__EXERCISE DETAILS__. Search for the word "Federal" in the entries. Each line that holds it should be copied.

__Stored items__.
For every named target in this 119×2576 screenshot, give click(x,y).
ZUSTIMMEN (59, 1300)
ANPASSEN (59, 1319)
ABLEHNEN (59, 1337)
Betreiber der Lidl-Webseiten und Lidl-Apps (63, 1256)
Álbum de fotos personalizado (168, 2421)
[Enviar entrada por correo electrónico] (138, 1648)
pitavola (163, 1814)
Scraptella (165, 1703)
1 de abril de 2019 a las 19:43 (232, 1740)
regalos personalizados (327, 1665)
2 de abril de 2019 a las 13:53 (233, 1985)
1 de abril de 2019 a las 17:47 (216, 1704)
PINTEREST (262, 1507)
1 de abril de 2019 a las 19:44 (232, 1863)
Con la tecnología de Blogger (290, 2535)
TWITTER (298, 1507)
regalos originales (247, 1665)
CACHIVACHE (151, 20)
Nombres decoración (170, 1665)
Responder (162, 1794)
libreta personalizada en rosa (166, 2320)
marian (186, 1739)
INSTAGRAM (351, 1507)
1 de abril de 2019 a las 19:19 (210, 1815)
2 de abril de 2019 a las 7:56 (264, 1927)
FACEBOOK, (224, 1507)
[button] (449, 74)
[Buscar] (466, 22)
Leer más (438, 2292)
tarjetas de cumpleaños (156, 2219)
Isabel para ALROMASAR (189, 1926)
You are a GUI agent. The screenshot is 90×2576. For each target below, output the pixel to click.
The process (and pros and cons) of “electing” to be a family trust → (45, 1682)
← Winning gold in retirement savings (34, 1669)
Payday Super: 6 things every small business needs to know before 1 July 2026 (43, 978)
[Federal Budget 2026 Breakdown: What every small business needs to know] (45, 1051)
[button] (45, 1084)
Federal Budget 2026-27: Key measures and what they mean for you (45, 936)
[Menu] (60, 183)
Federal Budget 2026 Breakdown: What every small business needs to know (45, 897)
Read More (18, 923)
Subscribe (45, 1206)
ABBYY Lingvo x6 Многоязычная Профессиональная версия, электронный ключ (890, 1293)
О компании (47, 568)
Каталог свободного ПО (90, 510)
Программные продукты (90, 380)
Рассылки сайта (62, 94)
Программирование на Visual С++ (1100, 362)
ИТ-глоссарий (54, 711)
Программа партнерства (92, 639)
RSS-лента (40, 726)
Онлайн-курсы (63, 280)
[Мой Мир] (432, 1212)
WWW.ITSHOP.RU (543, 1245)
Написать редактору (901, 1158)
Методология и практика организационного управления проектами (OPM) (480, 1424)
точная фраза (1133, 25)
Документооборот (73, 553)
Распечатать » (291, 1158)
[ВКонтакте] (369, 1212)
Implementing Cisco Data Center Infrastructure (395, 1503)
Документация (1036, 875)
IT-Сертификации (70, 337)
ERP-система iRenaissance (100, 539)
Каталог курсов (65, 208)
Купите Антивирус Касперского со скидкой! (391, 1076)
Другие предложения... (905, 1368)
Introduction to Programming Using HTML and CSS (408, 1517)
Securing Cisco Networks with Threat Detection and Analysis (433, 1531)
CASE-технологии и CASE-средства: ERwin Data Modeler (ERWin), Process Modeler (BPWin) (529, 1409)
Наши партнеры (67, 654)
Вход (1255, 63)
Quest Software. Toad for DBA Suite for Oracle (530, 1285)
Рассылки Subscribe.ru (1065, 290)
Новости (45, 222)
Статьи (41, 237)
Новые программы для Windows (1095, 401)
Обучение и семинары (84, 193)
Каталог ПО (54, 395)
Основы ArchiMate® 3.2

__FINISHED TASK__.
[Federal Budget 2026 Breakdown: What every small business needs to know] (45, 1051)
Federal Budget 2026-27: Key measures and what they mean for you (45, 936)
Federal Budget 2026 Breakdown: What every small business needs to know (45, 897)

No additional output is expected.